Metadata-Version: 2.4
Name: weekdays-enum
Version: 0.1.1
Summary: A super lightweight thoroughly tested package to make dealing with the days of a week a little easier.
Author-email: storm-g <storm-g-code@proton.me>
License-Expression: MIT
Project-URL: Repository, https://bitbucket.org/storm-g-za/week-days
Keywords: enum,day,date,datetime,week,weekday
Classifier: Development Status :: 4 - Beta
Classifier: Intended Audience :: Developers
Classifier: Topic :: Software Development :: Build Tools
Classifier: Programming Language :: Python :: 3
Classifier: Programming Language :: Python :: 3.10
Classifier: Programming Language :: Python :: 3.11
Classifier: Programming Language :: Python :: 3.12
Classifier: Programming Language :: Python :: 3.13
Classifier: Programming Language :: Python :: 3.14
Classifier: Programming Language :: Python :: 3.15
Requires-Python: >=3.10
Description-Content-Type: text/markdown
License-File: LICENSE.txt
Requires-Dist: ordered-str-enum>0.1.2
Requires-Dist: packaging
Dynamic: license-file

### weekdays-enum
A super lightweight thoroughly tested package to make dealing with the days of a week a little easier.

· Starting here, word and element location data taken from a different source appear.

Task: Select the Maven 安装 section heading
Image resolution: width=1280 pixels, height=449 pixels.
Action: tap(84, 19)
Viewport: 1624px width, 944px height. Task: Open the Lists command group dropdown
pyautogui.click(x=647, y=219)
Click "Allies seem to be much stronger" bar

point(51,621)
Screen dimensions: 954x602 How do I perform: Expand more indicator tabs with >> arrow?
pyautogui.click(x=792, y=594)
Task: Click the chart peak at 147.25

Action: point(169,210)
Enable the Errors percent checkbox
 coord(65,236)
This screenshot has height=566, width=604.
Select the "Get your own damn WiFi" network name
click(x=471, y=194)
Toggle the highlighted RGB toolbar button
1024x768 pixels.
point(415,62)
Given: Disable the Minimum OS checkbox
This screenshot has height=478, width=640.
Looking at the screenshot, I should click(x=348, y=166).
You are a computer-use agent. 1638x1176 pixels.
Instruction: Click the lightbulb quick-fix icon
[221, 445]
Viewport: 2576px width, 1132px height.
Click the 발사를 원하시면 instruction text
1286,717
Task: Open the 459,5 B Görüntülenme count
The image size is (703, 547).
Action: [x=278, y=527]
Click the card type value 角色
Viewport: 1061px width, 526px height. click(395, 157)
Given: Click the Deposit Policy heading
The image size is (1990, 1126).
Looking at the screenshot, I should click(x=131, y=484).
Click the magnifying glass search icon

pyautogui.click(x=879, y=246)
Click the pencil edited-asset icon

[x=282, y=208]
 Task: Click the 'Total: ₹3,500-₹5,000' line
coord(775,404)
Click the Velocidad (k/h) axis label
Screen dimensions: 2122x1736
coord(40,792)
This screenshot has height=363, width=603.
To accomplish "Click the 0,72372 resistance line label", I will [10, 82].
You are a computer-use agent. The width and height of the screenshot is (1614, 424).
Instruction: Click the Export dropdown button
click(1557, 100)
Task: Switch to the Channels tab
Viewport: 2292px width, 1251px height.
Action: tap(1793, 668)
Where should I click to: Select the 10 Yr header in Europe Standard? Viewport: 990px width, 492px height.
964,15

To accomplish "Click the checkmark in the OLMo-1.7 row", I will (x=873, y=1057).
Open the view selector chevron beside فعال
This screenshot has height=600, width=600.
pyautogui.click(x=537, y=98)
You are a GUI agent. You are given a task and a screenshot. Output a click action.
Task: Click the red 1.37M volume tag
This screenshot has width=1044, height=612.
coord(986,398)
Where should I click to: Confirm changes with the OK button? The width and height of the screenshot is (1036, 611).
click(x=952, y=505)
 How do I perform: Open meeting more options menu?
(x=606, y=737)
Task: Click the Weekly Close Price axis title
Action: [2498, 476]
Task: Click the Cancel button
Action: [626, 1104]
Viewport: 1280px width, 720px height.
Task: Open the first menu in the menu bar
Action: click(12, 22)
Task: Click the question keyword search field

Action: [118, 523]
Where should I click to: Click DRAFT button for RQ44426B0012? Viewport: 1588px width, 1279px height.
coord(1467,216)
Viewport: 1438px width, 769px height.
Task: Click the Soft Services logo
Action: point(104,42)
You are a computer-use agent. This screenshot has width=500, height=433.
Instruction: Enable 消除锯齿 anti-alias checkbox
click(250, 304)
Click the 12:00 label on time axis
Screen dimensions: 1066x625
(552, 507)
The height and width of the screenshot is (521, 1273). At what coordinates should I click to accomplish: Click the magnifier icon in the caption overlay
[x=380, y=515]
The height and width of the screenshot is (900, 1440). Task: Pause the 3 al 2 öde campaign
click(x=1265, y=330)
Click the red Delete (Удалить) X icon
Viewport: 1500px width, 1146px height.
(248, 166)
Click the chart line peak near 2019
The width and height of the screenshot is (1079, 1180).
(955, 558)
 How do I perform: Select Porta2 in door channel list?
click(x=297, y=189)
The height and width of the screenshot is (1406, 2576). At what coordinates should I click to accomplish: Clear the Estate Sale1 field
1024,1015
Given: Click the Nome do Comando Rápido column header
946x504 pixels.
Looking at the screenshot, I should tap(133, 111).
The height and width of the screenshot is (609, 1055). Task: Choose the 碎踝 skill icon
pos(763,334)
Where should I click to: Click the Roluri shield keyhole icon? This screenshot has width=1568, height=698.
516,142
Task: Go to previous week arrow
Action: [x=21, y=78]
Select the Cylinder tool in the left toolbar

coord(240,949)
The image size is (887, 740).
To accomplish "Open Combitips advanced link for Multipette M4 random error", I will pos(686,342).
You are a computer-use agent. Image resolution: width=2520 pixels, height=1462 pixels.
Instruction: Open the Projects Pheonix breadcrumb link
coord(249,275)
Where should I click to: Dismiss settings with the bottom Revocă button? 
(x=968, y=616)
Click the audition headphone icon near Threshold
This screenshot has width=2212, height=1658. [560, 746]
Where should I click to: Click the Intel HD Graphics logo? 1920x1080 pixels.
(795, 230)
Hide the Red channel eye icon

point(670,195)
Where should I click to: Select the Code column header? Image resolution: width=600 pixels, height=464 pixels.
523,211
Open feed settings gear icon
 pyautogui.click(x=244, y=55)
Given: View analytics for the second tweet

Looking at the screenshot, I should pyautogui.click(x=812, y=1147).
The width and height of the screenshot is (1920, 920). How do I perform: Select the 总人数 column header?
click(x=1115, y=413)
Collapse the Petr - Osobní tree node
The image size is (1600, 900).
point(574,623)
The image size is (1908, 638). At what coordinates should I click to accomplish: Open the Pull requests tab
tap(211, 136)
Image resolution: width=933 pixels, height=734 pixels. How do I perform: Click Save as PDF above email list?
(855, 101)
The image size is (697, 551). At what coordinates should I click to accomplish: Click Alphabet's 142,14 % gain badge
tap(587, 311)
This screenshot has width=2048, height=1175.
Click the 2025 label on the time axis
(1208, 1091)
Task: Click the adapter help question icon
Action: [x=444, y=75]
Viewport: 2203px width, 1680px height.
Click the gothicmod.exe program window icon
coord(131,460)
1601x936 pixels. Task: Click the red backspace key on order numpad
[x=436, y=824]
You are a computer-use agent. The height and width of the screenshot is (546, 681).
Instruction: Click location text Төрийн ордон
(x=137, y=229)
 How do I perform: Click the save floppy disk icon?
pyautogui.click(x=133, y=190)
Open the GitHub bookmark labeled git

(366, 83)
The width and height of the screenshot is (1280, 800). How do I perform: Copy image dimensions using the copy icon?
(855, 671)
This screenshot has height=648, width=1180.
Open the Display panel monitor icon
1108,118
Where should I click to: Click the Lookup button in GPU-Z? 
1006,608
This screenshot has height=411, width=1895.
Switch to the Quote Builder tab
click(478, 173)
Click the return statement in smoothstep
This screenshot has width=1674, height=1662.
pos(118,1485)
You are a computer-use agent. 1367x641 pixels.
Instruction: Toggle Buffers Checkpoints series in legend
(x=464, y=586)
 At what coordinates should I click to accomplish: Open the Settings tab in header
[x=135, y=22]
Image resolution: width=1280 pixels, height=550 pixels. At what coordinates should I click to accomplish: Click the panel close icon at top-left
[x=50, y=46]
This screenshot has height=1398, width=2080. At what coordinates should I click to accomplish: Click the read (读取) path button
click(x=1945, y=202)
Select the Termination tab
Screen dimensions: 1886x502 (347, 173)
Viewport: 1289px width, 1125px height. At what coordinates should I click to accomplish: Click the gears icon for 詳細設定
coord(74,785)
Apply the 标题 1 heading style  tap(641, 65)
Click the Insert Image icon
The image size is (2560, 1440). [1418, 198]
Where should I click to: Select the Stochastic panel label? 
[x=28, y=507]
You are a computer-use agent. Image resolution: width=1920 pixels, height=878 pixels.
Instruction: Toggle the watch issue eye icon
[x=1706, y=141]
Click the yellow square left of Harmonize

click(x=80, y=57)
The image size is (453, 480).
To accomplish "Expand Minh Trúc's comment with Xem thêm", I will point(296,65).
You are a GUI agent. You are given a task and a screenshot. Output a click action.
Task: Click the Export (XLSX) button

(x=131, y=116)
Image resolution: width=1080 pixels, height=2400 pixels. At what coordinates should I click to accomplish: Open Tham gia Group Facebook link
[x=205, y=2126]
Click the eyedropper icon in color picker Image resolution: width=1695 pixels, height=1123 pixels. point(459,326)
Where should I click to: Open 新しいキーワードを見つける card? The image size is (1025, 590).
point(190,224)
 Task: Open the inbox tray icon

Far too often I see hard coded lists of strings representing the days of the week `days = ['Monday', 'Tuesday', ...]`,
or imports of unnecessarily large and often out of date packages just to deal with days of the week coming from
something like json or user input. `weekdays-enum` aims to solve these issues and more.

*Note* `weekdays-enum` depends on one, even smaller, dependency by the same auther:
[ordered-string-enum](https://pypi.org/project/ordered-str-enum/)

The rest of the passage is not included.